Prenyltransferases from medicinal plants
Classify those TPS for each subspecies
Check if AtTPS1 is related to OsTPS1 or something similar in oryza corpus.
-
**Date 18/8/2021
Pls find TPS volatile corpus 121 papers
-
**Date 19/8/2021 Created a template for the 5 KARYA projects https://github.com/petermr/CEVOpen/wiki/crop5
-
**Date 23/8/2021 I created testtps dictionary
-
**Date 24/8/2021, 25/8/2021 and 26/8/2021 Extracting volatile compounds from 121 papers (point 9).
-
**Date 24/8/2021, 25/8/2021 and 26/8/2021 Extracting volatile compounds from 121 papers (point 9)
-
Date 27/8/2021, 30/8/2021
-
Date 31/8/2021, 1/9/2021 Helping KARYA interns with installation of pygetpapers and ami3. 2/9/2021 meeting. 3/9/2021 Helping NIPGR intern with same.
-
Date 6/9/2021 installing softwares for https://github.com/petermr/crops/tree/main/metadata_analysis set up a virtual environment.
python -m venv project_env
creating envproject_env\Scripts\activate.bat
env activation(Warning:This Python interpreter is in a conda environment, but the environment has not been activated. Libraries may fail to load. To activate this environment run above command)
Installed anaconda and then run
C:\Users\user\anaconda3\Scripts\activate base
pip install scispacy
copy requirements.txt into sagar jadhav
Use conda to install and manage different versions of Python
conda create --name project_env python=3.6.0
conda activate project_env
-
Installed python 3.6, pycharm. Metadata analysis script runs but ami3 is not installed on my mac.
-
Installed ami3 on my mac. Set path.
-
Finding species that are highly represented in literature
pygetpapers -q "terpene synthase TPS plant" -o TPS -p -k 650
In order to run METADATA ANALYSIS script by Shweata, I followed following protocol
Create folder, Open folder into pycharm and run commands or click on **add interpreter**, then click on conda environment, select python
3.6, select conda path.
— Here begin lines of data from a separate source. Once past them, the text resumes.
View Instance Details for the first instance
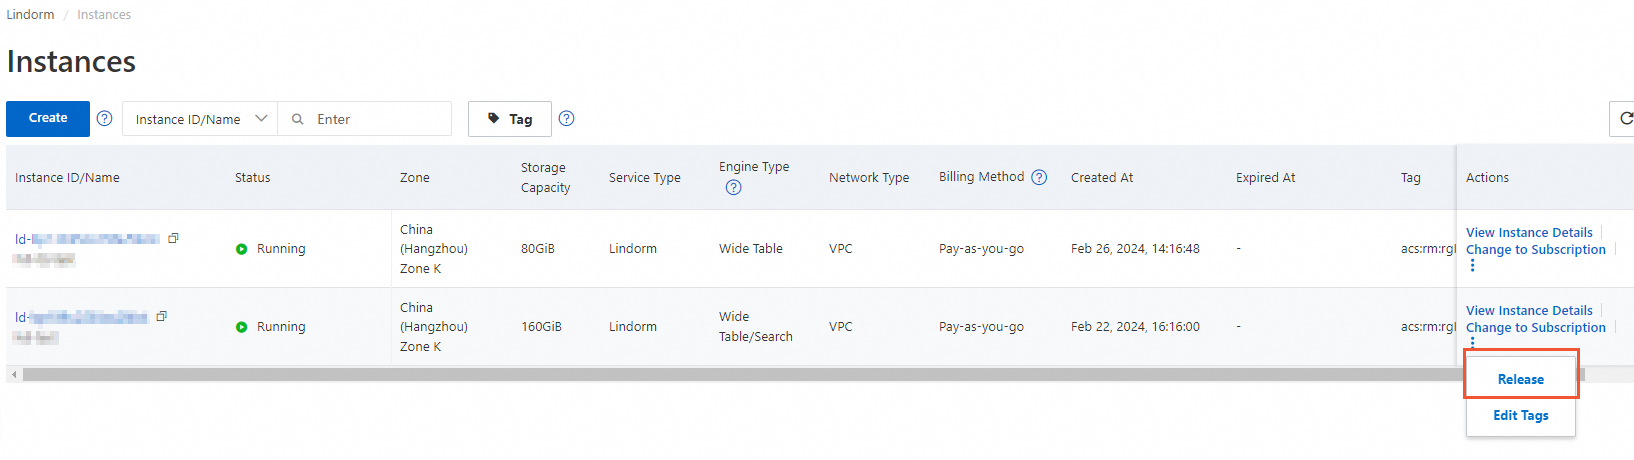Image resolution: width=1634 pixels, height=460 pixels. coord(1528,232)
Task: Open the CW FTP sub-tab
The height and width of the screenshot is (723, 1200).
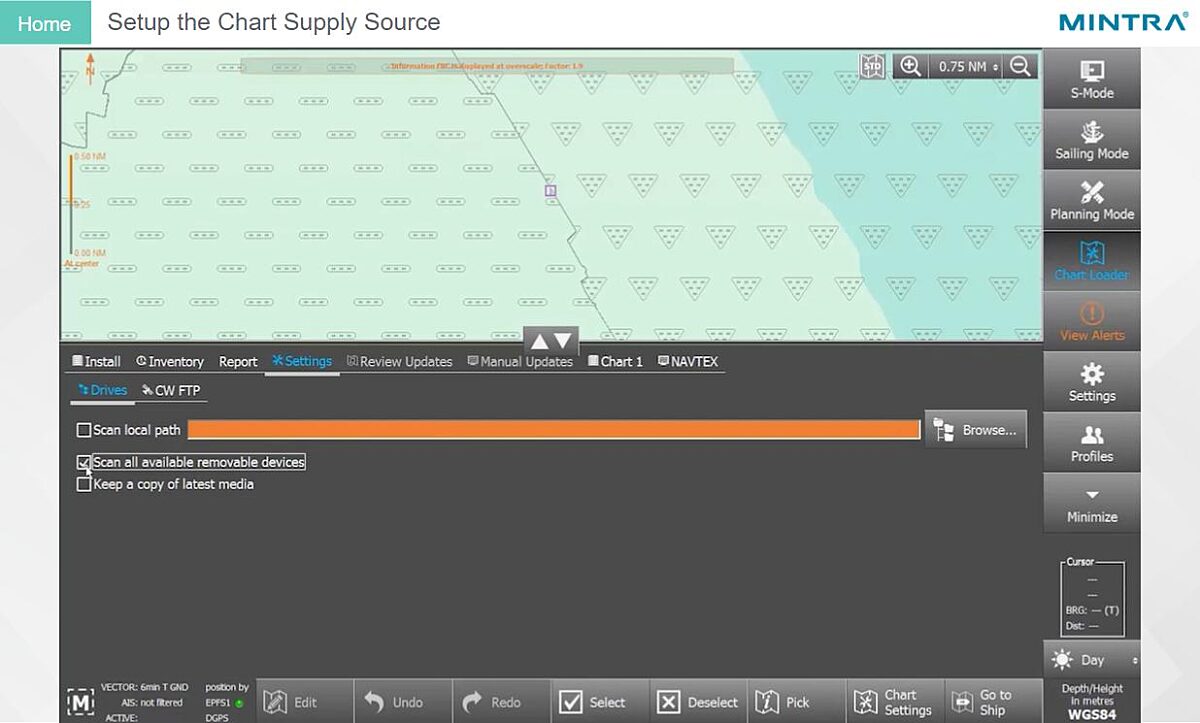Action: coord(171,390)
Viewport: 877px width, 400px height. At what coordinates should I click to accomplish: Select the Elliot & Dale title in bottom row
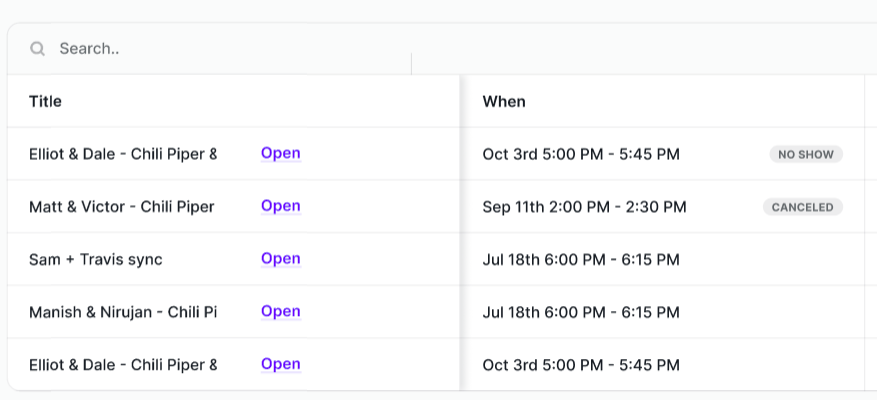point(123,365)
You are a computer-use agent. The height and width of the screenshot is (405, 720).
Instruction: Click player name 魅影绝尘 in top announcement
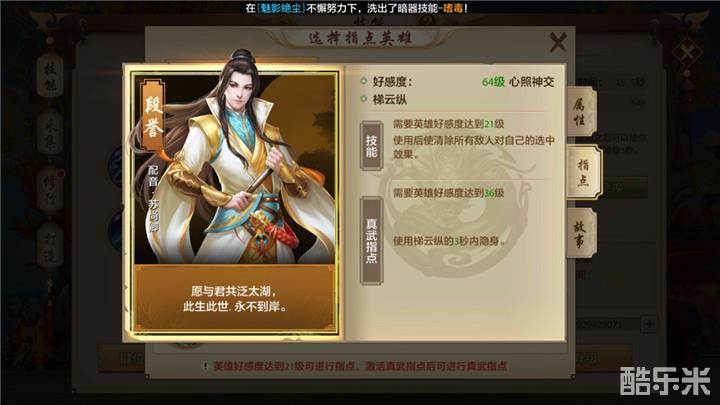(281, 8)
Run the commands
`conda create --name project_env python=3.6.0`
`conda activate project_env`
-
Ran metadata analysis script, 1st ran downloaded papers (
pygetpapers -q "terpene synthase TPS plant" -o TPS -p -k 620
) and shown lxml not installed error. so pip install lxml. Then commented to avoid paper download again. Instead of Citrus, I added TPS. I also uncommented lines 164, 165 and 166. -
Please, find TPS metadata analysis output TPS metadata analysis
-
Extract "TPS conatining sentences": I used . (dot) in line 144 Shweata script. [words = text.split(".")] and also removed line 175.
-
Please, find TPS Senetences extraction TPS Sentences Extraction
-
Created TPS pathway dictionaries TPS pathway TPSpathway
-
Created dictionary for abbreviations of binomial nomenclature abbreviation binomial
-
git cloned pyami. set path by running command
open -e .bash_profile
. then copying the following. export P2_HOME=/Users/sagar/pyami export PATH=$PATH:$P2_HOME/py4ami -
Install pycharm. created folder valdict in pyami. add interpreter conda env, python 3.8, select conda path. Run the commands
conda create --name project_env python=3.8.0
conda activate project_env
save. close.Reopen folder. run
pip install pytest
. run test_pyamidict.py then gave lxml error.pip install lxml
. run again test_pyamidict.py . then gave py4ami module not found error. then runpip install py4ami
. Then gave error ImportError: cannot import name 'AMIDict' from 'py4ami.dict_lib'.
18/11/2021 Documentation of crops repository.
19/11/2021 Uploading corpora to crops repository
Move the file (folder) you'd like to upload to GitHub into the local directory that was created when you cloned the repository.
Open Terminal.
Change the current working directory to your local repository. cd crops
Stage the file for committ to your local repository. git add .
Commit the file that you've staged in your local repository. git commit -m "Add existing file"
Push the changes in your local repository to GitHub.com. git push
give ur username. generate token by going to settings then developer settings. copy token and paste into the password.